__Short task__. Copy out the rows between the line containing "Image resolution: width=1920" and the line containing "(x=291, y=344)", inclusive, reproducing each one unchanged.

Start of Supplied data

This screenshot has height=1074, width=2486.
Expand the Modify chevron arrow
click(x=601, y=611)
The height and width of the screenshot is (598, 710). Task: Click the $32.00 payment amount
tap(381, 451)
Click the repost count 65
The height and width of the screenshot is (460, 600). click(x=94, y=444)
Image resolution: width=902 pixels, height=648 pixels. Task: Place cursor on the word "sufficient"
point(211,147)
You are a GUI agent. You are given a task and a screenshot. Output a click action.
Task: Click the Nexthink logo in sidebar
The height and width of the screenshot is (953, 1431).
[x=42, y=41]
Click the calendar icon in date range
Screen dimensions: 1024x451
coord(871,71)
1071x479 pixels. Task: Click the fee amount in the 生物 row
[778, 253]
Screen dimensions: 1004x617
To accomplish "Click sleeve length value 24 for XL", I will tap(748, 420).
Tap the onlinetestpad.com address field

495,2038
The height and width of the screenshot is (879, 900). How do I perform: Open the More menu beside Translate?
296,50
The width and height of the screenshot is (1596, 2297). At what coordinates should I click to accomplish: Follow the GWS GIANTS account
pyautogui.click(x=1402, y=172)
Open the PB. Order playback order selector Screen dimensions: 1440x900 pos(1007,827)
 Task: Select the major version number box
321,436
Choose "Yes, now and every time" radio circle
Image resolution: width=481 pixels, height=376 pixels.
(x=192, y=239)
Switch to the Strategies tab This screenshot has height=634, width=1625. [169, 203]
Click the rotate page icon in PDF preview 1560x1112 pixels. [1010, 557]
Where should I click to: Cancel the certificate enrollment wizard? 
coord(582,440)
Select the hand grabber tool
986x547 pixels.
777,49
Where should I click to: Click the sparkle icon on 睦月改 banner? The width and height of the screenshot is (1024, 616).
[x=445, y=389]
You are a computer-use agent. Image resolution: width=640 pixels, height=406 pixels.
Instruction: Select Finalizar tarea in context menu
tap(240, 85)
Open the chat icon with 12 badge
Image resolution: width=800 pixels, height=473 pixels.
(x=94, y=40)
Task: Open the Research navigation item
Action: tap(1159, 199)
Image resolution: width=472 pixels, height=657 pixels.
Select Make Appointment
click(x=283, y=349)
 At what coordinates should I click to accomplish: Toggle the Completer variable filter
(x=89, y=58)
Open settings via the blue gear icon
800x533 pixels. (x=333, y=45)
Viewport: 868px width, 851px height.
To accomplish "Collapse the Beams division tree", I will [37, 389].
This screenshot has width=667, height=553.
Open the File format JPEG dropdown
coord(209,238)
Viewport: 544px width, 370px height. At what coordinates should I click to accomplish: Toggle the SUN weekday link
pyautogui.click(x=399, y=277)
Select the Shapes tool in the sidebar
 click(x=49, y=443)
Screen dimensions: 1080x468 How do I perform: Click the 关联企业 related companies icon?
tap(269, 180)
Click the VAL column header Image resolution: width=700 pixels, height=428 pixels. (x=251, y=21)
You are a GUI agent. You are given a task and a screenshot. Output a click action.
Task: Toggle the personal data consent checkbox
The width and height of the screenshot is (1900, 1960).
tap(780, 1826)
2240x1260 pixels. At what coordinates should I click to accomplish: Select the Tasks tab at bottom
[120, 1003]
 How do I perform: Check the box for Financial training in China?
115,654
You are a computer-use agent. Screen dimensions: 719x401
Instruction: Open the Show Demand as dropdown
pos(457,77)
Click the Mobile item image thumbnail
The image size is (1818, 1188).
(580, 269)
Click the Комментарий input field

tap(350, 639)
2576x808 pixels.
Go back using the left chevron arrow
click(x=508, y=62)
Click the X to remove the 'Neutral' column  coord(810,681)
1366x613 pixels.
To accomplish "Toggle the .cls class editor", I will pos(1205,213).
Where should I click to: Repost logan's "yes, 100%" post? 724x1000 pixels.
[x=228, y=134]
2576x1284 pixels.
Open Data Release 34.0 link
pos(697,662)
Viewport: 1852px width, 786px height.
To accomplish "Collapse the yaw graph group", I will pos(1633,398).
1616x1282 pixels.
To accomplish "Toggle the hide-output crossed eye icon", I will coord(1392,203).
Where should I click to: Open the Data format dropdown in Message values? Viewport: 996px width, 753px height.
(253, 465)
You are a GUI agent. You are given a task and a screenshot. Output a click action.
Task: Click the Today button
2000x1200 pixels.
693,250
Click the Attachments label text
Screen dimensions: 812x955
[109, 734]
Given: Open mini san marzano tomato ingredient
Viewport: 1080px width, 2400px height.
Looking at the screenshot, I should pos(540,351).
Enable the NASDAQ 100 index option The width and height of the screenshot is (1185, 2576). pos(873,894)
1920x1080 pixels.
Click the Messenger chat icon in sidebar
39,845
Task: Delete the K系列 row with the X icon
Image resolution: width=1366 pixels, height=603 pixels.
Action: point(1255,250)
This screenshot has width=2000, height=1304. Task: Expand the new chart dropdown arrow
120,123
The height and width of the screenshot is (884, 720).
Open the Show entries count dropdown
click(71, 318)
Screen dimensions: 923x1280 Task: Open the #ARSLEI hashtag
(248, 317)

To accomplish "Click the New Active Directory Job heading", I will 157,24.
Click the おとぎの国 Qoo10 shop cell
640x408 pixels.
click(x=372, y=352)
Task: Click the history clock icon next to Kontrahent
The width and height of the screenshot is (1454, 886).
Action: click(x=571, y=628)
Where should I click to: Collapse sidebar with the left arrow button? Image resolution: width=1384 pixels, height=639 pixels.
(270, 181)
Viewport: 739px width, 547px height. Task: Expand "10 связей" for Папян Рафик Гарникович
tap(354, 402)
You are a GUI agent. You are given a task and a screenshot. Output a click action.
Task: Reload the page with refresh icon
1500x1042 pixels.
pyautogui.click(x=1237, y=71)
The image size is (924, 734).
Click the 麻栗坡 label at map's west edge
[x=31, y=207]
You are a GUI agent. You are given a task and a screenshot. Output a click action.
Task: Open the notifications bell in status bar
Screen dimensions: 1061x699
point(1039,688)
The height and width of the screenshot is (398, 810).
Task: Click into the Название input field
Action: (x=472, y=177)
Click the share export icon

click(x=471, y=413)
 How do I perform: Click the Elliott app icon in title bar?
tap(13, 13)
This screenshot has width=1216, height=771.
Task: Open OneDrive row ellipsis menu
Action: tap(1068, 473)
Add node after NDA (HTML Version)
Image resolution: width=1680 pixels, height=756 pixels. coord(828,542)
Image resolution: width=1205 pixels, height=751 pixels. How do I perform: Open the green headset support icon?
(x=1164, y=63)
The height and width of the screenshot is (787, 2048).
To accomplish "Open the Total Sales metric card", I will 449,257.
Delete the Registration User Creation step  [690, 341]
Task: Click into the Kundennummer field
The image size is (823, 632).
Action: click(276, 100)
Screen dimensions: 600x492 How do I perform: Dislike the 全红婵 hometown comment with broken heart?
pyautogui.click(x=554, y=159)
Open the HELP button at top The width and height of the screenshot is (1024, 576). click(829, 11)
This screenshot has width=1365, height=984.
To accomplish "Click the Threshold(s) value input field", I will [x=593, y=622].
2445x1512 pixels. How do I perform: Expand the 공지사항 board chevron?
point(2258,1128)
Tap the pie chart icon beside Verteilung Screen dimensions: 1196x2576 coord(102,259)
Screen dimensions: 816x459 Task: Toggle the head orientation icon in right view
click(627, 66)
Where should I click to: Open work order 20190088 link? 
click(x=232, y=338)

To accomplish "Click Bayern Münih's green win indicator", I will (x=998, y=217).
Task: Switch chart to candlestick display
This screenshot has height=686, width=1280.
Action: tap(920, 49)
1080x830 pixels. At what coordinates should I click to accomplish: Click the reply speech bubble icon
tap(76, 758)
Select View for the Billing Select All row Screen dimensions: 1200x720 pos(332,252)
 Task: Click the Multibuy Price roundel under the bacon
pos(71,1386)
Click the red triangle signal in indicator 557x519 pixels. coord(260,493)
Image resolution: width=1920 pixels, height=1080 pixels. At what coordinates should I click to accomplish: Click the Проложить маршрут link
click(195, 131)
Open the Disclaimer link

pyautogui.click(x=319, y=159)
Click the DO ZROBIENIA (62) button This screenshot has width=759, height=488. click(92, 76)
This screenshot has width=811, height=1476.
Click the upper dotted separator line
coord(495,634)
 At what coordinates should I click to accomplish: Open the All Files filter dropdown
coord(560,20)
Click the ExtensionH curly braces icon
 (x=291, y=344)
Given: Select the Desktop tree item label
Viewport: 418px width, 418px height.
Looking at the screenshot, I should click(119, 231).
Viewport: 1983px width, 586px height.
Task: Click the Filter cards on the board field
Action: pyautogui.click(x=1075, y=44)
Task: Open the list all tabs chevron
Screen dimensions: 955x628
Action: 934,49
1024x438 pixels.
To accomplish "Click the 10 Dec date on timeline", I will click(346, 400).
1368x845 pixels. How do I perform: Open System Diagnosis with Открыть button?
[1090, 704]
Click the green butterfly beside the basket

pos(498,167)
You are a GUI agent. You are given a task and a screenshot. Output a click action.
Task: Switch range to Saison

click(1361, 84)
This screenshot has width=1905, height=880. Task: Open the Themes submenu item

End of Supplied data

__Problem solution__.
Image resolution: width=1920 pixels, height=1080 pixels. At what coordinates should I click to accomplish: Click the Проложить маршрут link
click(195, 131)
Open the Disclaimer link

pyautogui.click(x=319, y=159)
Click the DO ZROBIENIA (62) button This screenshot has width=759, height=488. click(92, 76)
This screenshot has width=811, height=1476.
Click the upper dotted separator line
coord(495,634)
 At what coordinates should I click to accomplish: Open the All Files filter dropdown
coord(560,20)
Click the ExtensionH curly braces icon
 (x=291, y=344)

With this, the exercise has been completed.